Mailing List Archives Public Access	UW Madison Computer Sciences Department Computer Systems Lab

[Date Prev][Date Next][Thread Prev][Thread Next][Date Index][Thread Index]

Re: [Condor-users] Getting closer with Parallel Universe on Dynamic slots

Date: Fri, 25 Nov 2011 16:08:13 +0100
From: Steffen Grunewald <Steffen.Grunewald@xxxxxxxxxx>
Subject: Re: [Condor-users] Getting closer with Parallel Universe on Dynamic slots

On Fri, Nov 25, 2011 at 09:12:49AM -0500, Ian Chesal wrote:
> > > > RANK = 0
> > > > NEGOTIATOR_PRE_JOB_RANK = 1000000000 + 1000000000 * (TARGET.JobUniverse =?= 11) * (TotalCpus+TotalSlots) - 1000 * Memory
> > > > 
> > > > universe = parallel
> > > > initialdir = /home/steffeng/tests/mpi/
> > > > executable = /home/steffeng/tests/mpi/mpitest
> > > > arguments = $(Process) $(NODE)
> > > > output = out.$(NODE)
> > > > error = err.$(NODE)
> > > > log = log
> > > > notification = Never
> > > > on_exit_remove = (ExitBySignal == False) || ((ExitBySignal == True) && (ExitSignal != 11))
> > > > should_transfer_files = yes
> > > > when_to_transfer_output = on_exit
> > > > Requirements = ( TotalCpus == 4 )
> > > > request_memory = 500
> > > > machine_count = 10
> 
> See the section labeled 'Macros' in the condor_submit manual:
> 
> http://research.cs.wisc.edu/condor/manual/v7.6/condor_submit.html#74467
> 
> Specifically:
> request_cpus = $$(totalcpus)
> 
> I'm not saying this is going to work for you, but just that it might be worth trying.
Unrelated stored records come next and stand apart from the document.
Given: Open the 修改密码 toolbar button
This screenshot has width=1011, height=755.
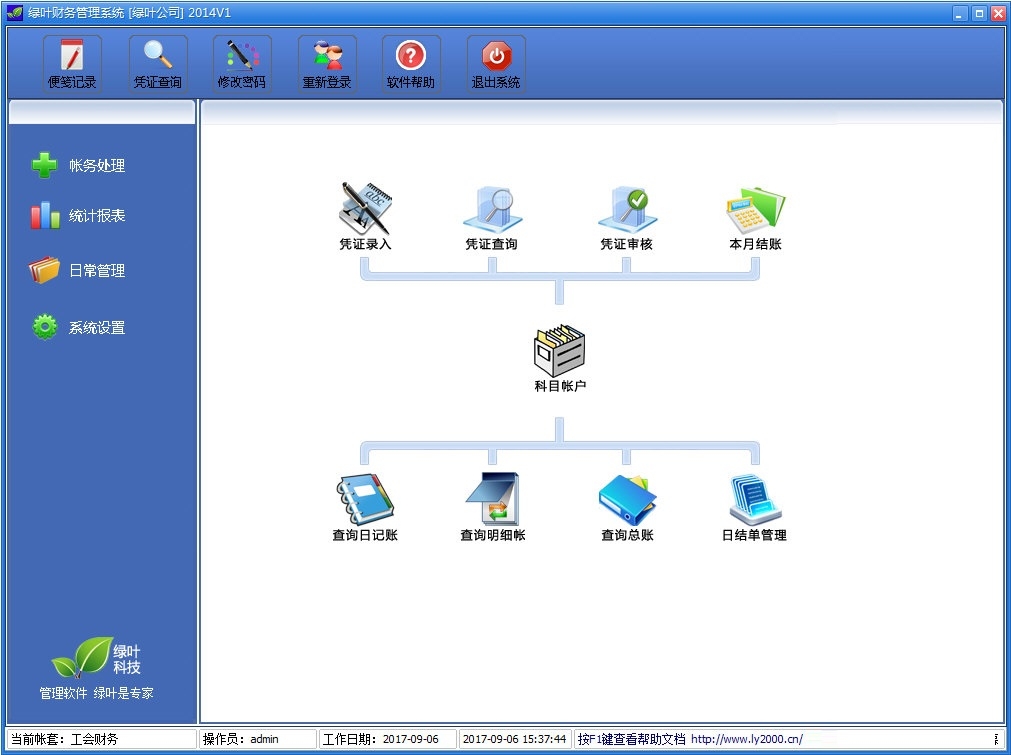Looking at the screenshot, I should (242, 64).
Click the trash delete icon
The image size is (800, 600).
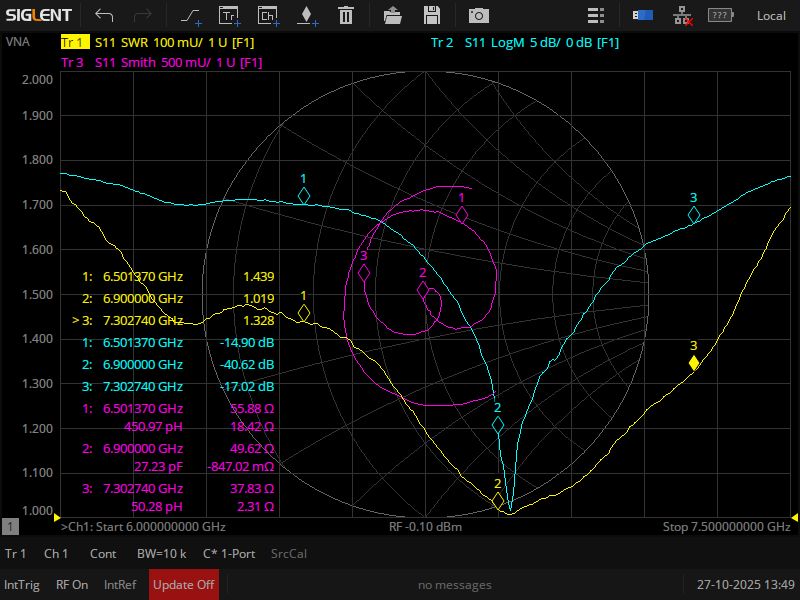345,15
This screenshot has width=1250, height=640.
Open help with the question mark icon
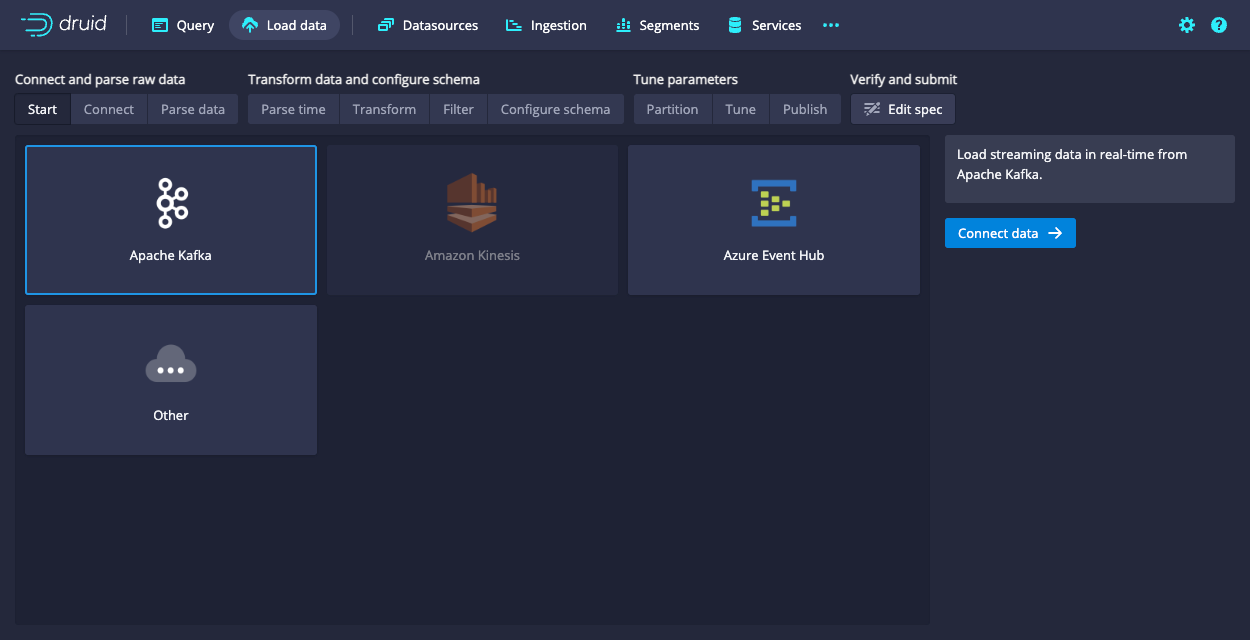click(1218, 25)
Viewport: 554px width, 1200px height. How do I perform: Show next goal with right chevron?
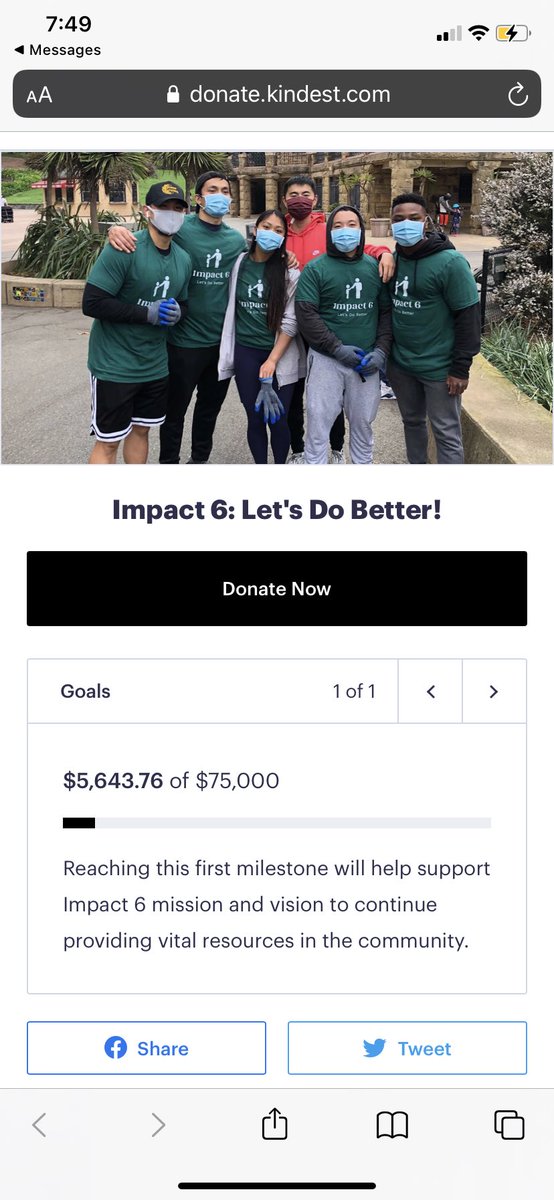click(494, 691)
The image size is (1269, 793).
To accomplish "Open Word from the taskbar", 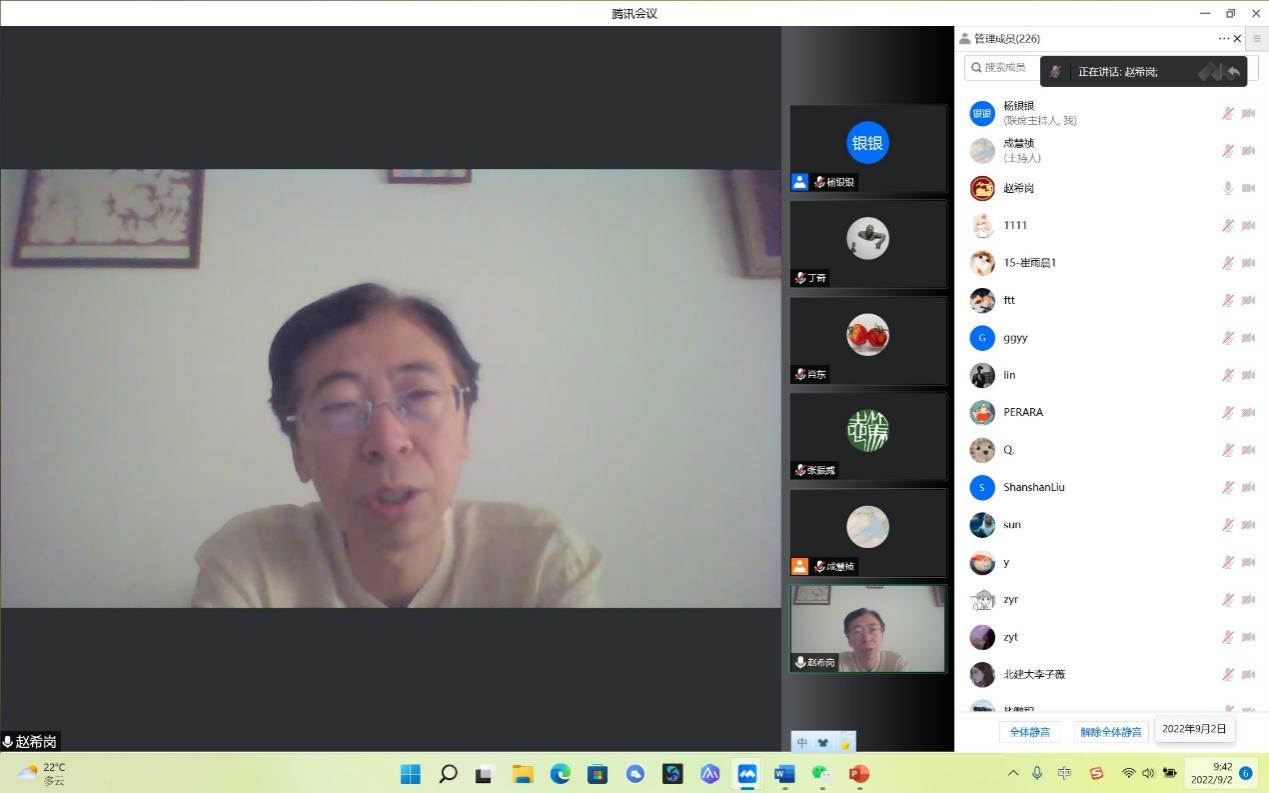I will click(784, 773).
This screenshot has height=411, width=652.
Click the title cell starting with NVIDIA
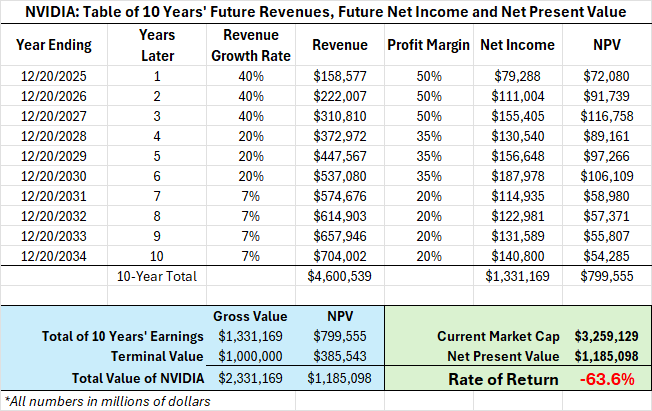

Thanks Ian, for pointing me to that.

It turns out that request_cpus=n, independent of n, will result in one slot 
claimed per machine, as I could prove with "request_cpus=4" and "machine_count=4" 
which claimed a single slot on four machines, same as would "request_cpus=1" or 
"request_cpus=2" would have done.

"machine_count" obviously gets translated into the number of individual MPI jobs (nodes),
and "request_cpus" would define the number of CPU cores assigned to each of them.
It's my problem if the nodes don't know about multi-core on their own.

Apparently, dynamic slot provisioning doesn't work well with parallel universe yet.

As soon as I return to old-style slot splitting (NUM_SLOTS=4, cpu=1, memory=25%, etc.)
I get the "proximity" I'm looking for - of machine_count=10, the first 4 nodes get 
sent to one node, 4 to the next one, 2 to another.

So I either do hard partitioning, and get proper MPI behaviour, or dynamic partitioning,
and am able to run memory-hungry jobs.
Unfortunately, the users have been asking for both (and the mix is unpredictable).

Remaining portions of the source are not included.